Un de mes voisins s'en est allé au gré du vent.
Il vivait chez le voisin d'en face et d'en haut. Il me disait bonjour tous les matins et me souhaitait même bon matin à trois heures de l'après-midi au sortir d'une sieste. Il s'est posé élégamment sur le côté droit si on se place de son point de vue quand il m'observait.
C'était au passage de Gamède (2006, île de la Réunion), un petit cyclone surprenant qui a sapé entre autre un pont réputé solide.

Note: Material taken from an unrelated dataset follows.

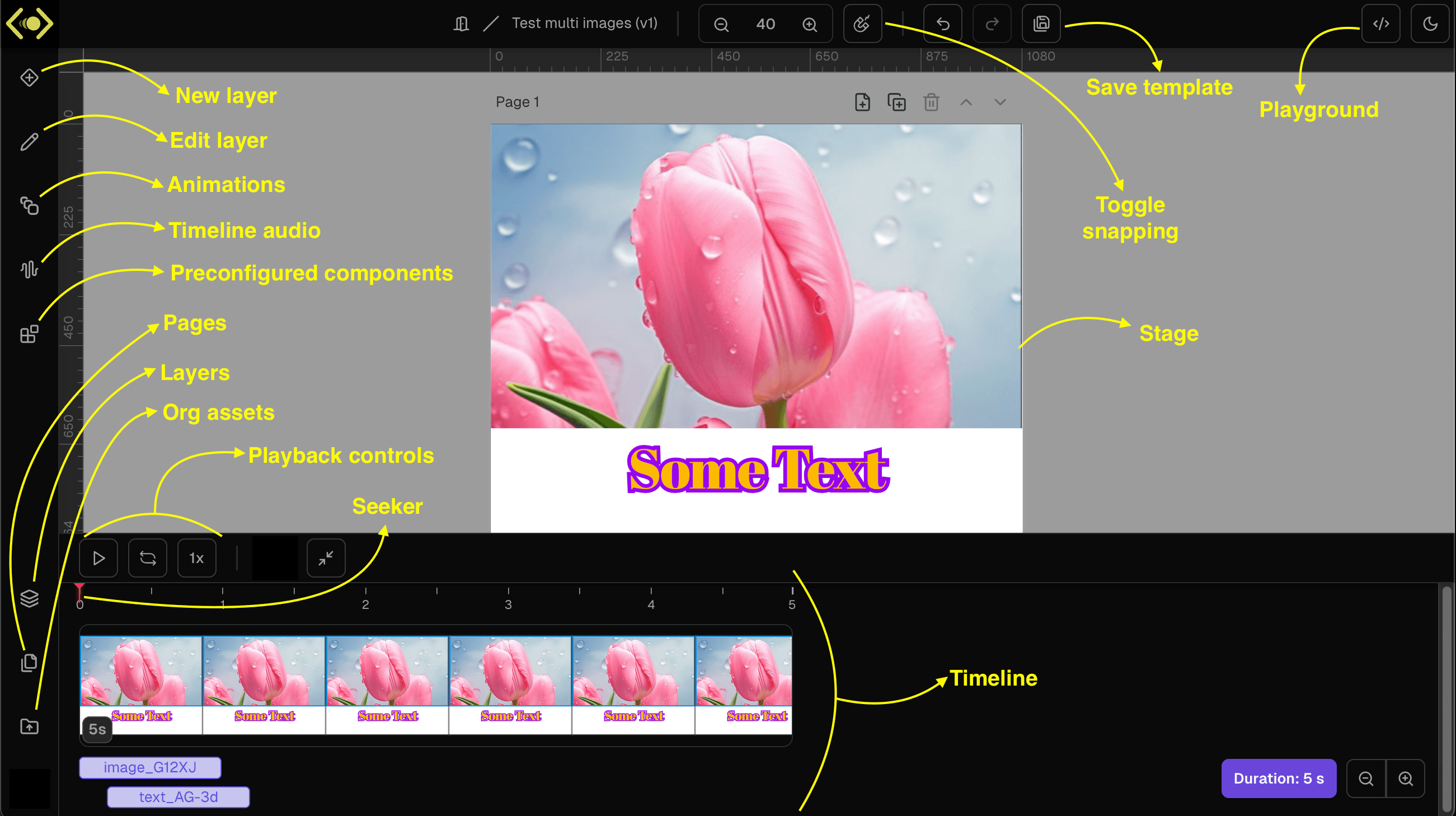1456x816 pixels.
Task: Open the Preconfigured components panel
Action: coord(29,334)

Ce fut l'heure pour mon ami.
Esprits jumeaux et énantiomorphes, nous nous contemplions comme au temps de Merlin où l'homme et la nature étaient un. Vagabond sédentaire, oscillant souplement ses bras hiératiques, il arpentait et embrassait le ciel. Souvent, cet être singulier semblait me signifier qu'il faut garder espoir en la beauté et la tendresse. Il s'amusait aussi gracieusement à me faner en face de ma fenêtre et, si Éole était propice, sur mon seuil quelques pétales blancs et jaunes avec la pensée des cerisiers japonais ancestraux. Et lorsque étant nu, exposé au vent de l'hiver austral, un sourire céleste paraissait le vêtir.
Il n'a rien écrasé en se couchant. Son houppier reverdit de plus belle en son sommeil. Il s'est alité, là, en son cimetière dans sa simplicité majestueuse et enchanteresse pareil à un Bouddha végétal.
C'était un frangipanier (plumeria). Je le pleurerai le temps de quelques floraisons.